In only a few minutes she saw the flashing light and heard the siren of
the ambulance coming down the coast road. It slowed at the bridge and the
nearside cab-door opened and she climbed inside, squashed in beside the
driver and his mate.

‘Hello, Julie. We wondered if it was you,’ the driver said. She knew both
the ambulance men, they had often been on hand after a lifeboat rescue.

‘Where is this laddie, then?’

‘Go right to the car park, Jim. And then he’s about two hundred yards
across the marsh, behind that sand-dune over there. Look, you can see a
man standing on top of it waving. He stopped to help.’

The ambulance pulled into the car park. ‘I don’t reckon we can risk this
on the marsh, do you, Chris?’

‘No. We’ll take the stretcher from here.’

Julie jogged at their side as they hurried across the flat marsh towards
the sand-dune.

‘Thank God you’ve come,’ the car driver greeted them. ‘He’s in a hell of
a mess. The thing must have exploded in his face. There’s nothing I could
do. I’ve nothing in my car to cope with that.’

‘Best let the experts deal with it, sir,’ said one of the ambulance men,
but without rancour. Obviously the man wanted to help.

‘Oh I’ve some first-aid training but that’s beyond my scope. I know when
to let well alone. I’ve covered him up to try and keep him warm.’

‘That’s right.’ Chris nodded approval but did not pause for an instant.
The conversation was carried on all the while they were positioning the
stretcher and bending over the boy.

‘Where’s the girl gone?’ Julie asked suddenly.

‘I saw her when I first got here,’ the car driver said, ‘but …’ He
glanced around him. ‘I don’t know where she is now.’

‘Oh dear,’ Julie said worriedly. ‘She was in an awful state of shock.’

‘Was she hurt?’ said Jim as carefully they lifted the boy on to the
stretcher. His screams had subsided now into a deep-throated continuous
moan.

‘No—at least, I don’t think so. But she was hysterical with shock. We
must find her.’

‘Can you look for her, Julie, whilst we get this lad to the ambulance?’

‘Of course.’ She turned to the car driver. ‘Will you look over there,
inland? I’ll go this way towards the sea. I know this marshy area pretty
well.’

‘Right you are.’

They separated to go in search of the girl.

Julie went as far as she could until the ground became soft and boggy and
then turned towards the river and ran along the bank back towards where
the
Nerissa
was moored.

Howard was standing on the bank above the boat. ‘There you are. Are you
ready
now …
?’

‘No—the girl’s missing. Have you seen her?’

‘Girl? What girl?’

‘The one who was crying so, she was in a terrible state.’

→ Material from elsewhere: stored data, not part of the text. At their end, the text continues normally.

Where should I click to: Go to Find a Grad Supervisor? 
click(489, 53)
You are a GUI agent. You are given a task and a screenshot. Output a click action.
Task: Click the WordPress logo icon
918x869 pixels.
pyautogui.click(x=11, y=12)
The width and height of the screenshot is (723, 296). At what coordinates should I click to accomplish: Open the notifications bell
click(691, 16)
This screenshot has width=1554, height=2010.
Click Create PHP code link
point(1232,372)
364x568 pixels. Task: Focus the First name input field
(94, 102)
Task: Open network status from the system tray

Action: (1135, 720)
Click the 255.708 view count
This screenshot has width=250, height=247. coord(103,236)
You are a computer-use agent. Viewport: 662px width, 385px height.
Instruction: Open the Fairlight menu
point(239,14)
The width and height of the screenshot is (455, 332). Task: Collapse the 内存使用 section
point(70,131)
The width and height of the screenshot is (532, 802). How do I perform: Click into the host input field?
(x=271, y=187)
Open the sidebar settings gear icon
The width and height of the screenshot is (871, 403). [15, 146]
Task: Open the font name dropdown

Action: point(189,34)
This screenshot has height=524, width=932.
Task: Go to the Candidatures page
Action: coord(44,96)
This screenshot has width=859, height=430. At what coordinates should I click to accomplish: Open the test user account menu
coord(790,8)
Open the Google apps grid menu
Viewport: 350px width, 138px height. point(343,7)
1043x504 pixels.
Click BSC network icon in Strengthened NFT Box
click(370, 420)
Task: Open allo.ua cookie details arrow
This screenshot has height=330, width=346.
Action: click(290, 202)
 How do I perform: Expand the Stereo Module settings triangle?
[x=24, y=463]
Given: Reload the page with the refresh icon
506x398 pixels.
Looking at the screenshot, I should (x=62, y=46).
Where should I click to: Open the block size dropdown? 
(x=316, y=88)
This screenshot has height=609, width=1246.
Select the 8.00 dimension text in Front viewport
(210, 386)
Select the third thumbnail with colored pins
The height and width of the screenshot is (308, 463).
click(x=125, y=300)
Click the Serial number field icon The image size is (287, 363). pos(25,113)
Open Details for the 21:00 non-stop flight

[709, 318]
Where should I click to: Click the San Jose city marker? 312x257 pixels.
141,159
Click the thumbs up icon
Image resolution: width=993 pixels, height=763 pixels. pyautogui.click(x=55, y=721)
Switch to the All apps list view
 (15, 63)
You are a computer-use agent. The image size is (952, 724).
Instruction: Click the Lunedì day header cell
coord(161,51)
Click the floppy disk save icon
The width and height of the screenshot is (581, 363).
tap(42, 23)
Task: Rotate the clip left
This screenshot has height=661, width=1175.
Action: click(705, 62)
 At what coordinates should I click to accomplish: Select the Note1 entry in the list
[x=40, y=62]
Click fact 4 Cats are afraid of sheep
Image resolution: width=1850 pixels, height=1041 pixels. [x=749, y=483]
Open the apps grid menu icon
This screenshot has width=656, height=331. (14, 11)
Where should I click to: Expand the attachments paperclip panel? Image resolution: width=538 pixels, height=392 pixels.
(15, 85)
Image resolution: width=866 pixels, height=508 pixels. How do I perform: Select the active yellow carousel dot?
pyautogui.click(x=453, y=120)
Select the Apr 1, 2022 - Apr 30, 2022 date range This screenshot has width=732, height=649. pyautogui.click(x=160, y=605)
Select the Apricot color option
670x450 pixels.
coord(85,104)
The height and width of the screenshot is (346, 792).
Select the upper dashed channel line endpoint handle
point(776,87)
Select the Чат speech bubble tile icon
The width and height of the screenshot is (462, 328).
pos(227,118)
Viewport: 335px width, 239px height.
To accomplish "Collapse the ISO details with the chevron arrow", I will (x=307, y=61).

Howard cast his eyes heavenwards in exasperation and was about to say
something when Julie heard a faint shout. It was the car driver searching
in the opposite direction.

‘Here—over here.’

She ran towards him.

‘I’ve found her. She’s here, behind this bush.’

The girl was huddled in a sorry, sobbing heap, beating the sand with her
fists and wailing.

‘Look, the ambulance has gone with the lad. They said they’d either come
back or radio for another. But I reckon it’d be quicker if I took her in
my car to the local hospital, don’t you? I know where it is.’

‘All right. I’ll phone the ambulance station and let them know what’s
happening.’

Together they helped the weeping girl, who allowed herself to be led,
unresisting, towards the car.

‘Thanks for all your help,’ Julie said to the man and his family.

‘Don’t mention it. I always say you never know when you or yours might
need a spot of help.’ He jerked his head towards his own children sitting
solemnly in the back of the car staring at the weeping girl beside them.
‘I only hope there’d be someone there to help them if they ever need it.